*Exercise description*:
Would you set down each line of the data below exactly?

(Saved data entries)
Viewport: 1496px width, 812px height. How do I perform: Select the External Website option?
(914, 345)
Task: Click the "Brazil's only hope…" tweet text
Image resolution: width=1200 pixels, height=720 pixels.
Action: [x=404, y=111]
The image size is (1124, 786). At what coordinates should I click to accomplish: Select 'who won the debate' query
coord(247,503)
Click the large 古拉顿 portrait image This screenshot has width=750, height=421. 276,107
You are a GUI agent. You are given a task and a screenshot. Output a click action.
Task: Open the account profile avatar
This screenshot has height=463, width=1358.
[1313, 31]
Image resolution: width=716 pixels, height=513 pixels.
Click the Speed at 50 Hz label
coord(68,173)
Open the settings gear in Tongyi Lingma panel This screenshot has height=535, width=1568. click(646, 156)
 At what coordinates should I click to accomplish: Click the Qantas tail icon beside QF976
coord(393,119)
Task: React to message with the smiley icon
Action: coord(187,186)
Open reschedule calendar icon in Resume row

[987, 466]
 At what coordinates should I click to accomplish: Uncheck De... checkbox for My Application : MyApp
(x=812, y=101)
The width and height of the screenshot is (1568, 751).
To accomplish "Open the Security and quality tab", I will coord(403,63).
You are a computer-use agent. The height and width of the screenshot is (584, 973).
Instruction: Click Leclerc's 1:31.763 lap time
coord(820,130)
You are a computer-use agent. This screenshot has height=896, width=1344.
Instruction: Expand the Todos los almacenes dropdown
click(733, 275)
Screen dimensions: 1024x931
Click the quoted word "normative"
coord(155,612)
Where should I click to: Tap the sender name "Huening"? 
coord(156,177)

*Answer space*:
Viewport: 1496px width, 812px height. How do I perform: Select the External Website option?
(914, 345)
Task: Click the "Brazil's only hope…" tweet text
Image resolution: width=1200 pixels, height=720 pixels.
Action: [x=404, y=111]
The image size is (1124, 786). At what coordinates should I click to accomplish: Select 'who won the debate' query
coord(247,503)
Click the large 古拉顿 portrait image This screenshot has width=750, height=421. 276,107
You are a GUI agent. You are given a task and a screenshot. Output a click action.
Task: Open the account profile avatar
This screenshot has height=463, width=1358.
[1313, 31]
Image resolution: width=716 pixels, height=513 pixels.
Click the Speed at 50 Hz label
coord(68,173)
Open the settings gear in Tongyi Lingma panel This screenshot has height=535, width=1568. click(646, 156)
 At what coordinates should I click to accomplish: Click the Qantas tail icon beside QF976
coord(393,119)
Task: React to message with the smiley icon
Action: coord(187,186)
Open reschedule calendar icon in Resume row

[987, 466]
 At what coordinates should I click to accomplish: Uncheck De... checkbox for My Application : MyApp
(x=812, y=101)
The width and height of the screenshot is (1568, 751).
To accomplish "Open the Security and quality tab", I will coord(403,63).
You are a computer-use agent. The height and width of the screenshot is (584, 973).
Instruction: Click Leclerc's 1:31.763 lap time
coord(820,130)
You are a computer-use agent. This screenshot has height=896, width=1344.
Instruction: Expand the Todos los almacenes dropdown
click(733, 275)
Screen dimensions: 1024x931
Click the quoted word "normative"
coord(155,612)
Where should I click to: Tap the sender name "Huening"? 
coord(156,177)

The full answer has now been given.